BEGIN STORED DATA
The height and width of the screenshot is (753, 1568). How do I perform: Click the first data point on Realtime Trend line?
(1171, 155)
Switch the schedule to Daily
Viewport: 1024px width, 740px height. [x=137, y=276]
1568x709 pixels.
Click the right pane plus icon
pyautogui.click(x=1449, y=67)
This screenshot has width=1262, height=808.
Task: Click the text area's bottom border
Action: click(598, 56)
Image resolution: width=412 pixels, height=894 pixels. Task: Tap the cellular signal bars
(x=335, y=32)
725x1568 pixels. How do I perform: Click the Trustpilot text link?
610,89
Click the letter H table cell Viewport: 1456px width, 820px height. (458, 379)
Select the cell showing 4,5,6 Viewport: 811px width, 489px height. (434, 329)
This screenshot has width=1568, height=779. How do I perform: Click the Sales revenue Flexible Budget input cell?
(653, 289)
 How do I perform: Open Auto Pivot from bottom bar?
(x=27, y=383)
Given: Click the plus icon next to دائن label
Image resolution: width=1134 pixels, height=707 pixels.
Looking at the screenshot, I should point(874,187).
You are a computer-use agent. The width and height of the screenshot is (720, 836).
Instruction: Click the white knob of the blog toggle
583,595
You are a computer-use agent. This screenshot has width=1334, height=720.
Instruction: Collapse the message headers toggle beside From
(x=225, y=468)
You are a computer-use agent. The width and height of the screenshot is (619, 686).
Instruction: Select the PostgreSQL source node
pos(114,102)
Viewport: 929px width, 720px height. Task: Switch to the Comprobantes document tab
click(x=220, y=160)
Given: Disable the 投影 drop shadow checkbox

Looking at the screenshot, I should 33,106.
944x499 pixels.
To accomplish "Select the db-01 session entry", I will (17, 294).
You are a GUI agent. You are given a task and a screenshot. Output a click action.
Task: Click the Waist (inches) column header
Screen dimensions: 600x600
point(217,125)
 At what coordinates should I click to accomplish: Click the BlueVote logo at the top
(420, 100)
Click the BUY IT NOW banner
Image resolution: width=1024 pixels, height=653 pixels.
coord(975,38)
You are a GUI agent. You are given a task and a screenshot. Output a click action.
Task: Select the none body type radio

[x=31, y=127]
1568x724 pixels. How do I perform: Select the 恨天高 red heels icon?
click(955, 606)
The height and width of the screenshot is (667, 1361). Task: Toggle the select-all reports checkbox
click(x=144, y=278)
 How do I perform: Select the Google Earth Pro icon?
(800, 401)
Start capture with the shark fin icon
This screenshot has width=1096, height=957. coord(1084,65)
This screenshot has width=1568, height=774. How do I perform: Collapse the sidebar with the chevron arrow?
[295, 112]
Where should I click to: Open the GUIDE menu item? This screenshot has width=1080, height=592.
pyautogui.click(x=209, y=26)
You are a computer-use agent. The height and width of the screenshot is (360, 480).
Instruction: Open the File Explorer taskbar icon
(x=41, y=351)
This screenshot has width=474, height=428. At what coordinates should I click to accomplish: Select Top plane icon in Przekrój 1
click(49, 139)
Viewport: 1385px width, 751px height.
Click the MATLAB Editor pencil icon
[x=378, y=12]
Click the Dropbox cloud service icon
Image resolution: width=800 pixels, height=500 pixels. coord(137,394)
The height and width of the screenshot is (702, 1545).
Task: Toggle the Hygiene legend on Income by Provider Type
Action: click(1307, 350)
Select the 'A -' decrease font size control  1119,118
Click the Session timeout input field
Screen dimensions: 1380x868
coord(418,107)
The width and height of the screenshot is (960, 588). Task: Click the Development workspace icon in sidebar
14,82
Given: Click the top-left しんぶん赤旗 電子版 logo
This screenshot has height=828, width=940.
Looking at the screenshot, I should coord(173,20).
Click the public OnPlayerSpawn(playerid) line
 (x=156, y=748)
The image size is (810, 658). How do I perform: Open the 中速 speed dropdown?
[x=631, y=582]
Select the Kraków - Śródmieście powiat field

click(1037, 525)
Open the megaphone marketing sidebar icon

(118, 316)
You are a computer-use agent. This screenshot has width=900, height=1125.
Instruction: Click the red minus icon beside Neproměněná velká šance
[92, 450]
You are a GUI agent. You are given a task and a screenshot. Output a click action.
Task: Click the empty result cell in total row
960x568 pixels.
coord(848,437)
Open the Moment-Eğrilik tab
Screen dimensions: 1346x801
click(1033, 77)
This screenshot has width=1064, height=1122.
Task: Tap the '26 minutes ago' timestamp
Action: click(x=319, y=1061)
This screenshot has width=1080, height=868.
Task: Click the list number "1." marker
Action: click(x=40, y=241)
END STORED DATA
ACTIVITY. The whole of the data must be given again, exactly as shown.

RESULT FOR THIS EXERCISE.
The height and width of the screenshot is (753, 1568). How do I perform: Click the first data point on Realtime Trend line?
(1171, 155)
Switch the schedule to Daily
Viewport: 1024px width, 740px height. [x=137, y=276]
1568x709 pixels.
Click the right pane plus icon
pyautogui.click(x=1449, y=67)
This screenshot has width=1262, height=808.
Task: Click the text area's bottom border
Action: click(598, 56)
Image resolution: width=412 pixels, height=894 pixels. Task: Tap the cellular signal bars
(x=335, y=32)
725x1568 pixels. How do I perform: Click the Trustpilot text link?
610,89
Click the letter H table cell Viewport: 1456px width, 820px height. (458, 379)
Select the cell showing 4,5,6 Viewport: 811px width, 489px height. (434, 329)
This screenshot has width=1568, height=779. How do I perform: Click the Sales revenue Flexible Budget input cell?
(653, 289)
 How do I perform: Open Auto Pivot from bottom bar?
(x=27, y=383)
Given: Click the plus icon next to دائن label
Image resolution: width=1134 pixels, height=707 pixels.
Looking at the screenshot, I should point(874,187).
You are a computer-use agent. The width and height of the screenshot is (720, 836).
Instruction: Click the white knob of the blog toggle
583,595
You are a computer-use agent. This screenshot has width=1334, height=720.
Instruction: Collapse the message headers toggle beside From
(x=225, y=468)
You are a computer-use agent. The width and height of the screenshot is (619, 686).
Instruction: Select the PostgreSQL source node
pos(114,102)
Viewport: 929px width, 720px height. Task: Switch to the Comprobantes document tab
click(x=220, y=160)
Given: Disable the 投影 drop shadow checkbox

Looking at the screenshot, I should 33,106.
944x499 pixels.
To accomplish "Select the db-01 session entry", I will (17, 294).
You are a GUI agent. You are given a task and a screenshot. Output a click action.
Task: Click the Waist (inches) column header
Screen dimensions: 600x600
point(217,125)
 At what coordinates should I click to accomplish: Click the BlueVote logo at the top
(420, 100)
Click the BUY IT NOW banner
Image resolution: width=1024 pixels, height=653 pixels.
coord(975,38)
You are a GUI agent. You are given a task and a screenshot. Output a click action.
Task: Select the none body type radio

[x=31, y=127]
1568x724 pixels. How do I perform: Select the 恨天高 red heels icon?
click(955, 606)
The height and width of the screenshot is (667, 1361). Task: Toggle the select-all reports checkbox
click(x=144, y=278)
 How do I perform: Select the Google Earth Pro icon?
(800, 401)
Start capture with the shark fin icon
This screenshot has width=1096, height=957. coord(1084,65)
This screenshot has width=1568, height=774. How do I perform: Collapse the sidebar with the chevron arrow?
[295, 112]
Where should I click to: Open the GUIDE menu item? This screenshot has width=1080, height=592.
pyautogui.click(x=209, y=26)
You are a computer-use agent. The height and width of the screenshot is (360, 480).
Instruction: Open the File Explorer taskbar icon
(x=41, y=351)
This screenshot has width=474, height=428. At what coordinates should I click to accomplish: Select Top plane icon in Przekrój 1
click(49, 139)
Viewport: 1385px width, 751px height.
Click the MATLAB Editor pencil icon
[x=378, y=12]
Click the Dropbox cloud service icon
Image resolution: width=800 pixels, height=500 pixels. coord(137,394)
The height and width of the screenshot is (702, 1545).
Task: Toggle the Hygiene legend on Income by Provider Type
Action: click(1307, 350)
Select the 'A -' decrease font size control  1119,118
Click the Session timeout input field
Screen dimensions: 1380x868
coord(418,107)
The width and height of the screenshot is (960, 588). Task: Click the Development workspace icon in sidebar
14,82
Given: Click the top-left しんぶん赤旗 電子版 logo
This screenshot has height=828, width=940.
Looking at the screenshot, I should coord(173,20).
Click the public OnPlayerSpawn(playerid) line
 (x=156, y=748)
The image size is (810, 658). How do I perform: Open the 中速 speed dropdown?
[x=631, y=582]
Select the Kraków - Śródmieście powiat field

click(1037, 525)
Open the megaphone marketing sidebar icon

(118, 316)
You are a computer-use agent. This screenshot has width=900, height=1125.
Instruction: Click the red minus icon beside Neproměněná velká šance
[92, 450]
You are a GUI agent. You are given a task and a screenshot. Output a click action.
Task: Click the empty result cell in total row
960x568 pixels.
coord(848,437)
Open the Moment-Eğrilik tab
Screen dimensions: 1346x801
click(1033, 77)
This screenshot has width=1064, height=1122.
Task: Tap the '26 minutes ago' timestamp
Action: click(x=319, y=1061)
This screenshot has width=1080, height=868.
Task: Click the list number "1." marker
Action: click(x=40, y=241)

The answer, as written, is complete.